PHARRELL WILLIAMS X MOËT & CHANDON: ICE IMPÉRIAL Y EL ARTE DE COMPARTIR EL VERANO

Hay colaboraciones que decoran objetos y otras que los desnudan. Moët & Chandon y Pharrell Williams avanzan hacia lo segundo. En 2026, Ice Impérial deja de ser solo una interpretación estacional para convertirse en una declaración estética: menos ornamento, más esencia. La icónica funda blanca desaparece por primera vez, revelando la botella en su forma más pura, como si el lujo, de pronto, respirara aire salado y luz mediterránea.

Todo gira en torno a una idea que Pharrell resume con precisión casi silenciosa: ‘la experiencia es lo primero’.
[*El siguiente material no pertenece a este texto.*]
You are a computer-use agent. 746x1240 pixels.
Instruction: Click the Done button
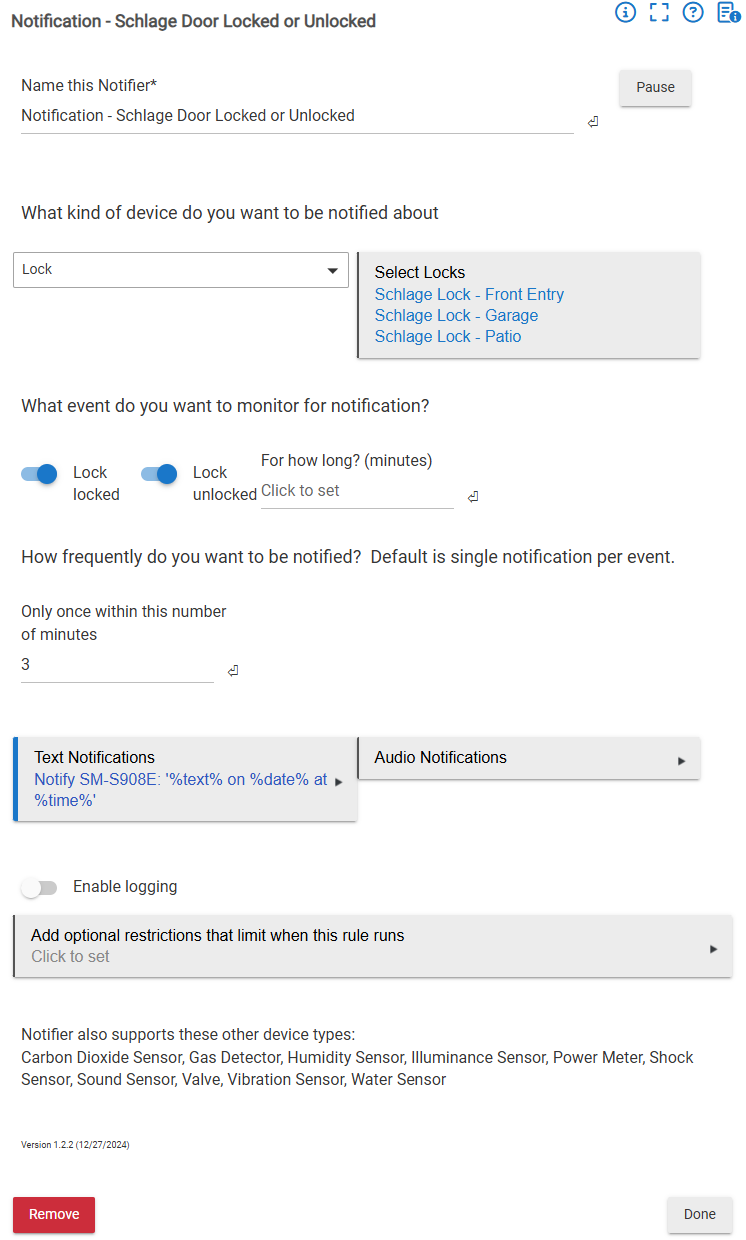coord(699,1215)
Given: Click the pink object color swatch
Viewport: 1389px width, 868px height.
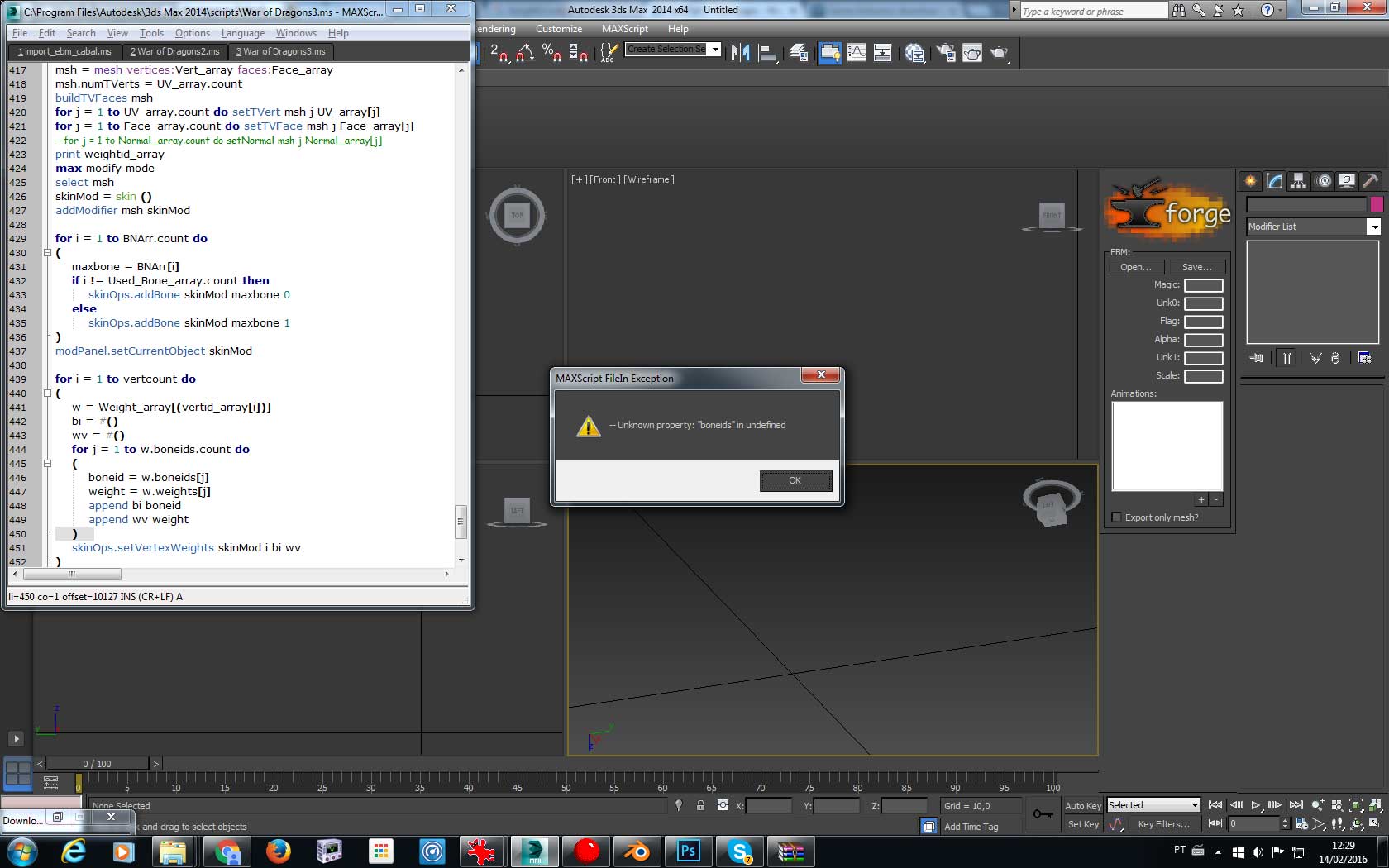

¿Por qué Saint-Tropez vuelve a ser el centro del imaginario de Moët & Chandon?

Saint-Tropez no es solo un destino, es un estado mental. La nueva campaña regresa al lugar donde todo empezó: el sur de Francia como escenario de una elegancia sin esfuerzo. Allí nació el ritual que inspiró Ice Impérial, ese gesto espontáneo de añadir hielo, de romper las reglas implícitas del champagne, de convertir lo informal en estilo.

Entre el brillo del sol y la despreocupación calculada del verano, la colaboración construye una narrativa donde la celebración no se organiza: sucede.

Foto cortesía de Moët & Chandon.

Ice Impérial, ¿un champagne o un código cultural?

Ice Impérial fue creado en 2011 como una anomalía elegante: el primer champagne pensado para servirse con hielo. Hoy, ese gesto ya no sorprende, se ha convertido en lenguaje.

Su perfil afrutado, dominado por Pinot Noir y Meunier con la delicadeza del Chardonnay, se traduce en una experiencia más sensorial que técnica: tropical, generoso, casi táctil. Servido en copa amplia con hielo, no busca solemnidad, sino fluidez.

¿Qué cambia realmente en la colaboración entre Pharrell Williams y Moët & Chandon?

Desde 2025, Pharrell Williams ha ido reescribiendo los códigos visuales de la Maison a través de una evolución progresiva que parte del gesto gráfico y desemboca en la esencia. Primero con Brut Impérial reinterpretado en tonos intensos (Midnight Blue, Gold y Deep Red) y después con Nectar Impérial Rosé en blanco absoluto, la colaboración ha ido depurando su lenguaje visual hasta llegar a 2026, donde Ice Impérial se sitúa como el punto de equilibrio entre lo icónico y lo esencial.

En esta nueva etapa, la botella prescinde de su ‘armadura’ habitual para mostrarse desnuda, reducida a una simple etiqueta firmada: presencia pura, sin artificio. Un gesto que, en el universo del lujo, resulta casi radical precisamente por lo que propone eliminar en lugar de añadir.

¿Cómo se redefine el verano en esta campaña entre Pharrell Williams x Moët & Chandon?

El verano aquí deja de ser una estación para convertirse en una coreografía social. Saint-Tropez funciona como escenario de encuentros espontáneos (mesas abiertas, luz pausada, gestos sin ceremonia) donde la campaña privilegia el ritmo por encima del espectáculo. En este marco, Pharrell encarna una ‘joie de vivre’ contemporánea que no se impone, sino que fluye, con una idea en el centro: reunirse, detener el tiempo y compartir.

La colaboración entre Moët & Chandon y Pharrell Williams no habla de producto, sino de atmósfera. Un territorio donde la celebración deja de ser evento para convertirse en estado emocional. Donde el objeto se retira ligeramente para que la escena respire. Porque al final, este Ice Impérial 2026 no propone una forma de beber champagne, propone una forma de estar juntos.